**WHAT YOU HAVE TO DO:** A faithful copy without images is required: write out all the records exactly.

___ MATERIAL PROVIDED

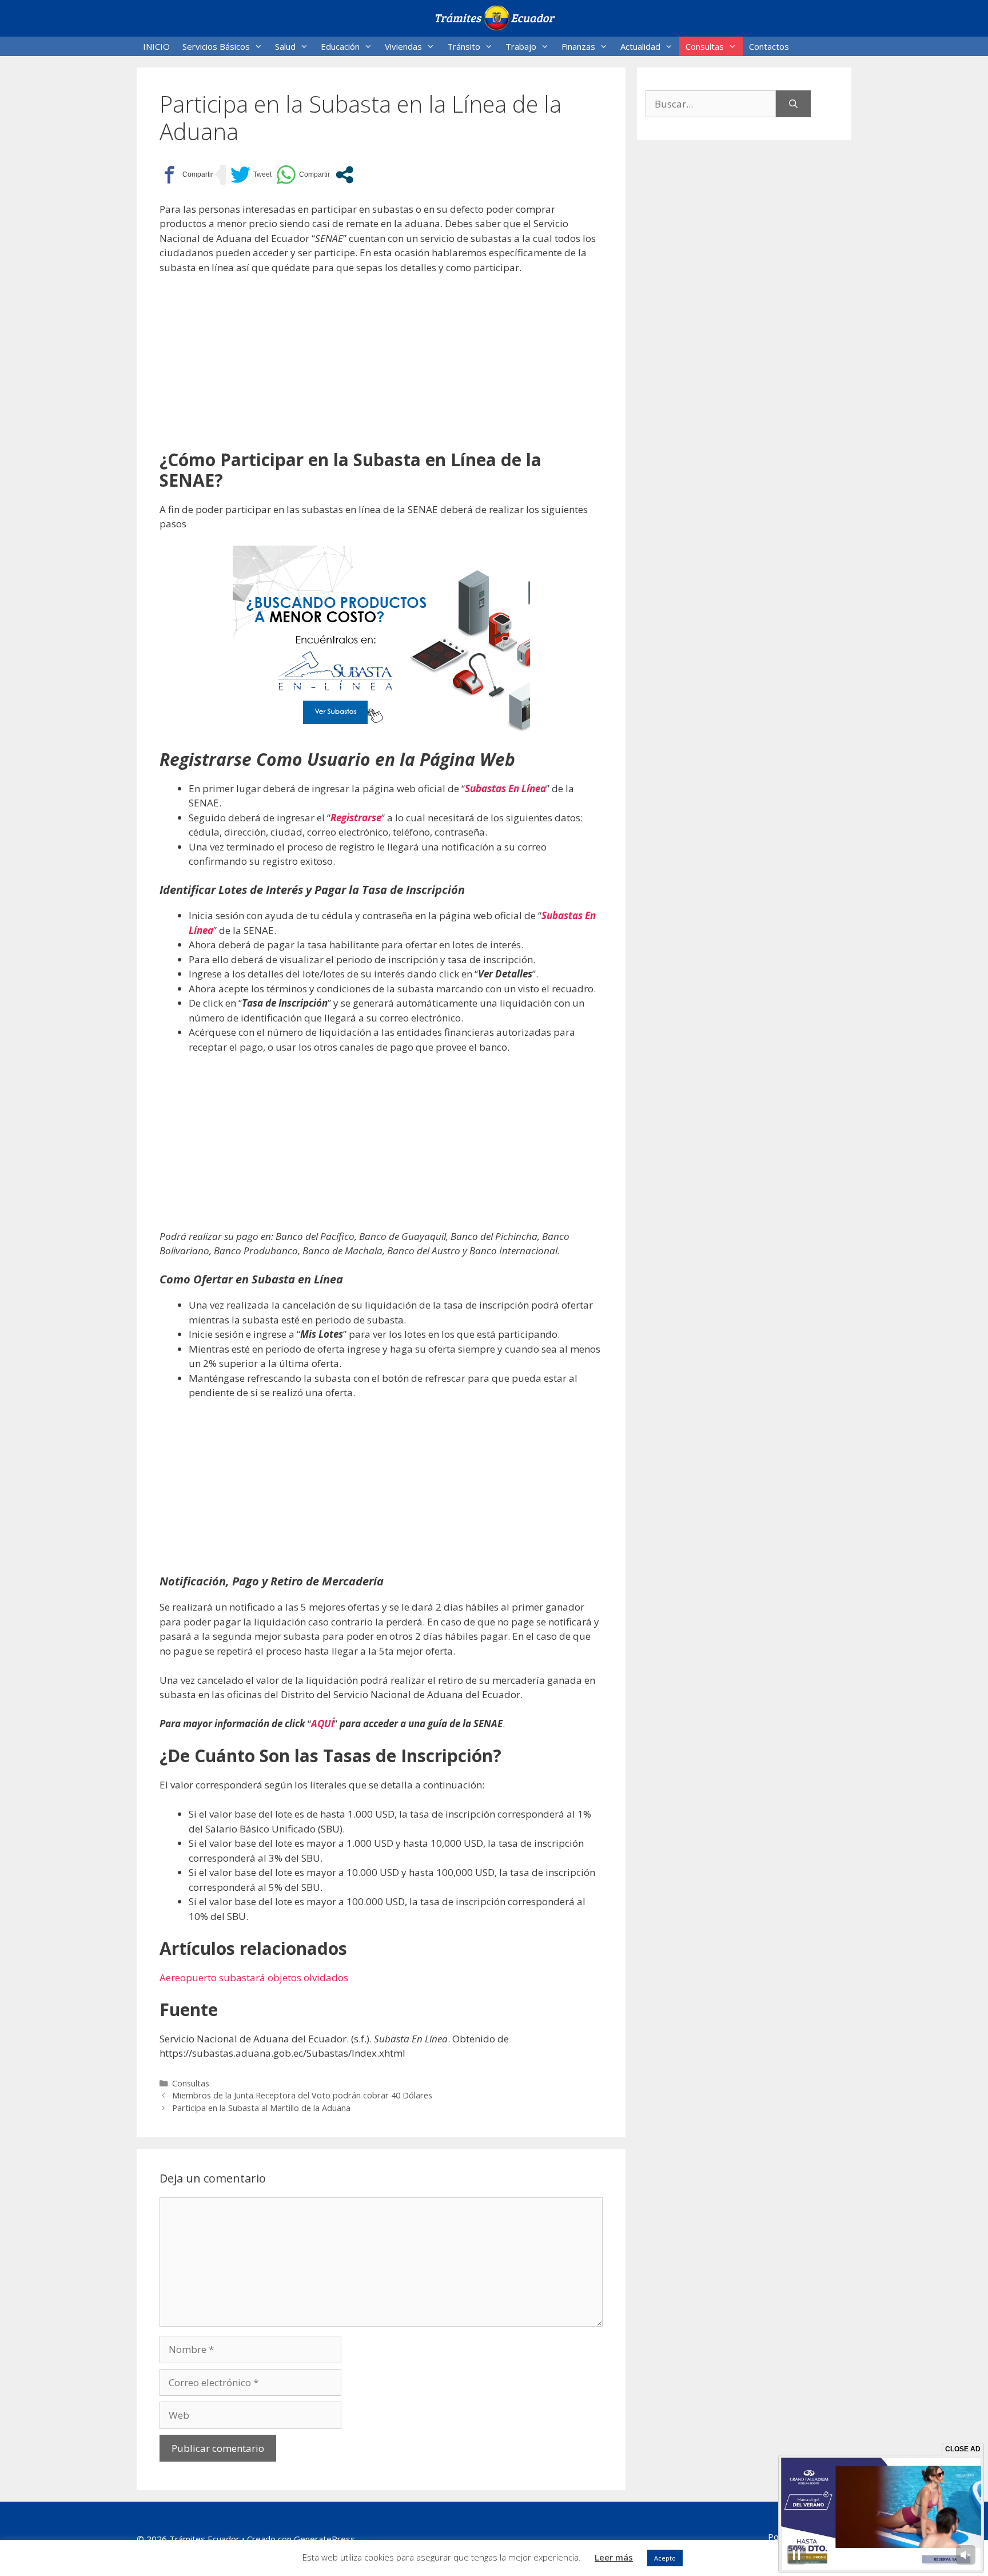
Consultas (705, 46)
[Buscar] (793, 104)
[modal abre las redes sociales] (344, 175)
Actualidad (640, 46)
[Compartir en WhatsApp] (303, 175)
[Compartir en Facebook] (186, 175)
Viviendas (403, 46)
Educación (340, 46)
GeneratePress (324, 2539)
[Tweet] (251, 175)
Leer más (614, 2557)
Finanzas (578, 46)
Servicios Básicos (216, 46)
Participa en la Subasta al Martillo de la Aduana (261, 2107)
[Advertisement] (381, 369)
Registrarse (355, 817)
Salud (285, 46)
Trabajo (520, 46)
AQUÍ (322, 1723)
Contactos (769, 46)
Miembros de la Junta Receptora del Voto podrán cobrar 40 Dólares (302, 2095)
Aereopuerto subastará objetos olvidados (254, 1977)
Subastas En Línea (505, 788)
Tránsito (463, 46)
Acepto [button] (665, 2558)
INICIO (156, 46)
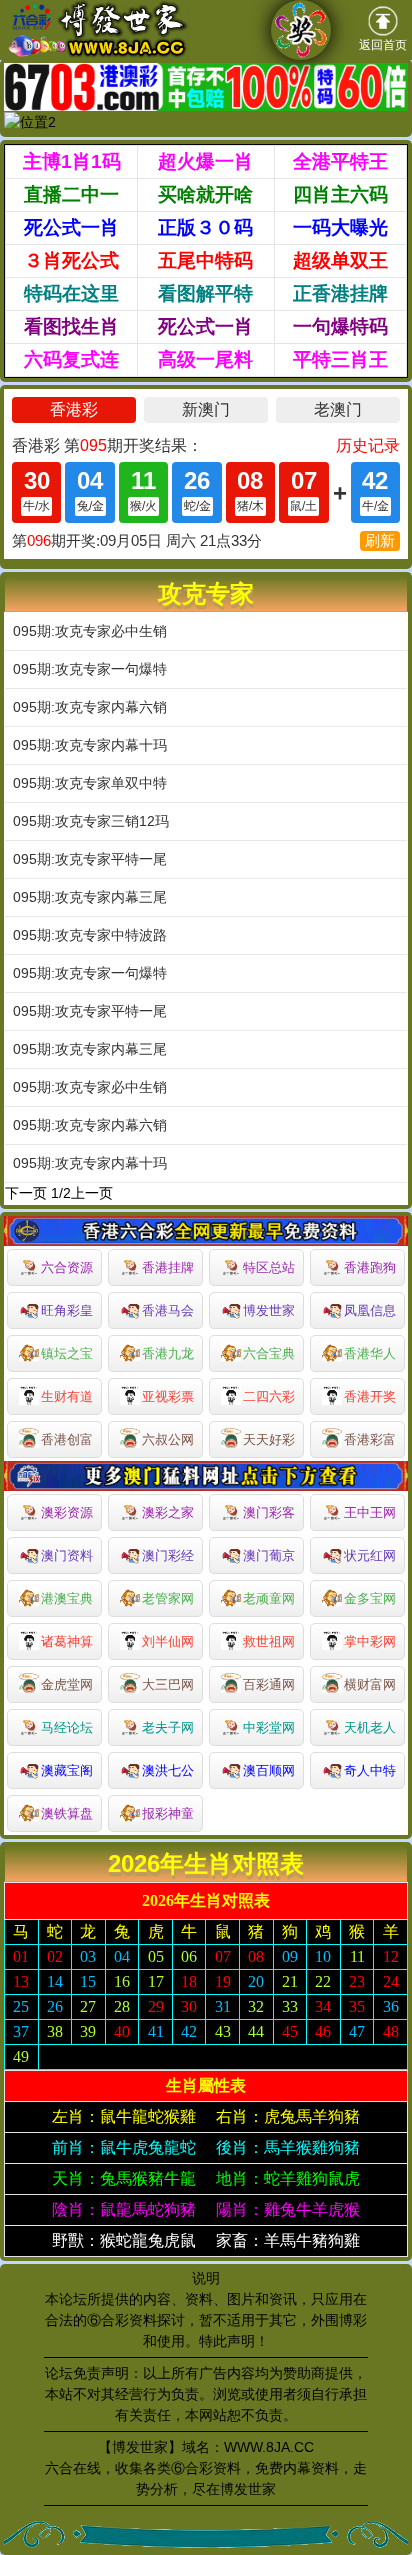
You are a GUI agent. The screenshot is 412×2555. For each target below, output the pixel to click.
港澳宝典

______

**SOLUTION TO THE PROBLEM:**
Consultas (705, 46)
[Buscar] (793, 104)
[modal abre las redes sociales] (344, 175)
Actualidad (640, 46)
[Compartir en WhatsApp] (303, 175)
[Compartir en Facebook] (186, 175)
Viviendas (403, 46)
Educación (340, 46)
GeneratePress (324, 2539)
[Tweet] (251, 175)
Leer más (614, 2557)
Finanzas (578, 46)
Servicios Básicos (216, 46)
Participa en la Subasta al Martillo de la Aduana (261, 2107)
[Advertisement] (381, 369)
Registrarse (355, 817)
Salud (285, 46)
Trabajo (520, 46)
AQUÍ (322, 1723)
Contactos (769, 46)
Miembros de la Junta Receptora del Voto podrán cobrar 40 Dólares (302, 2095)
Aereopuerto subastará objetos olvidados (254, 1977)
Subastas En Línea (505, 788)
Tránsito (463, 46)
Acepto [button] (665, 2558)
INICIO (156, 46)
You are a GUI agent. The screenshot is 412×2555. For each target below, output the pixel to click.
港澳宝典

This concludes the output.